TASK:
Starting with the line that contains "This screenshot has height=182, width=260." and stopping after the line that contains "Viewport: 728px width, 346px height.", return each line below exactly as written, with no others.

------------

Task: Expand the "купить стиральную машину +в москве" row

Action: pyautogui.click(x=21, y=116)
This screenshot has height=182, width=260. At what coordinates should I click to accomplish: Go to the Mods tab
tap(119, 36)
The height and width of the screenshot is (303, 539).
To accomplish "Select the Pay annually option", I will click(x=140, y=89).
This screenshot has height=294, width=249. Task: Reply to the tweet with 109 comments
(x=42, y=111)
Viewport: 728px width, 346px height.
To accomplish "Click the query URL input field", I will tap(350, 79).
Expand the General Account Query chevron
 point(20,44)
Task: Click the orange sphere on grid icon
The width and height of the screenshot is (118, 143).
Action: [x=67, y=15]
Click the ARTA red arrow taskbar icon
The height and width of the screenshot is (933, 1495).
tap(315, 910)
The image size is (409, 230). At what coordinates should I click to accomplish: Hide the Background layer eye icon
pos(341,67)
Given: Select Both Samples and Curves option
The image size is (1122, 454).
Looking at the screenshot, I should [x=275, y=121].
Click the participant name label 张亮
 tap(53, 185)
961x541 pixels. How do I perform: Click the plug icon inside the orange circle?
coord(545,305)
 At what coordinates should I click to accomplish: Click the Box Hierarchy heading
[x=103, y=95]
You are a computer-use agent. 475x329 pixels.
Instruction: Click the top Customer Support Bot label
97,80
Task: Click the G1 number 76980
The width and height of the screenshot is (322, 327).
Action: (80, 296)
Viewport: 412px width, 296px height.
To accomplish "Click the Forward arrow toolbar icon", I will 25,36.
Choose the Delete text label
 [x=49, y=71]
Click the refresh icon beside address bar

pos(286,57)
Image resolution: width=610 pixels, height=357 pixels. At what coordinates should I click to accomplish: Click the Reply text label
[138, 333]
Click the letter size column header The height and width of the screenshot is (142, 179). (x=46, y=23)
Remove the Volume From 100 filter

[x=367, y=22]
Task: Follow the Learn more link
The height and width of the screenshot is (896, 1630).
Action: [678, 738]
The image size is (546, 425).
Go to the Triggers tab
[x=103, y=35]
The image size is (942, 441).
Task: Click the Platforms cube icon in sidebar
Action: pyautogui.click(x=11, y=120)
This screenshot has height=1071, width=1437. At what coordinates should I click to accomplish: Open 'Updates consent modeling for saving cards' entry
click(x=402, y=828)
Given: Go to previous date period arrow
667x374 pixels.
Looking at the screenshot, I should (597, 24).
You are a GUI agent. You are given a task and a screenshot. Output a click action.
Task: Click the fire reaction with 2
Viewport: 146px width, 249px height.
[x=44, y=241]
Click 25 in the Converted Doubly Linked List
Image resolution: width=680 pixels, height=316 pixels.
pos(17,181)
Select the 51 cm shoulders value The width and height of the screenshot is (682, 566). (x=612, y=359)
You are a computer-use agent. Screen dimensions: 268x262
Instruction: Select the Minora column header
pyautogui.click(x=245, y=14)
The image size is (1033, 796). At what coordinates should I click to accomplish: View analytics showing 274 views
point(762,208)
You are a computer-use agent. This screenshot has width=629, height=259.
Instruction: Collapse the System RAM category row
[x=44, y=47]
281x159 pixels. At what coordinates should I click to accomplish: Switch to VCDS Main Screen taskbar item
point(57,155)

------------

TASK SOLUTION:
This screenshot has height=182, width=260. At what coordinates should I click to accomplish: Go to the Mods tab
tap(119, 36)
The height and width of the screenshot is (303, 539).
To accomplish "Select the Pay annually option", I will click(x=140, y=89).
This screenshot has height=294, width=249. Task: Reply to the tweet with 109 comments
(x=42, y=111)
Viewport: 728px width, 346px height.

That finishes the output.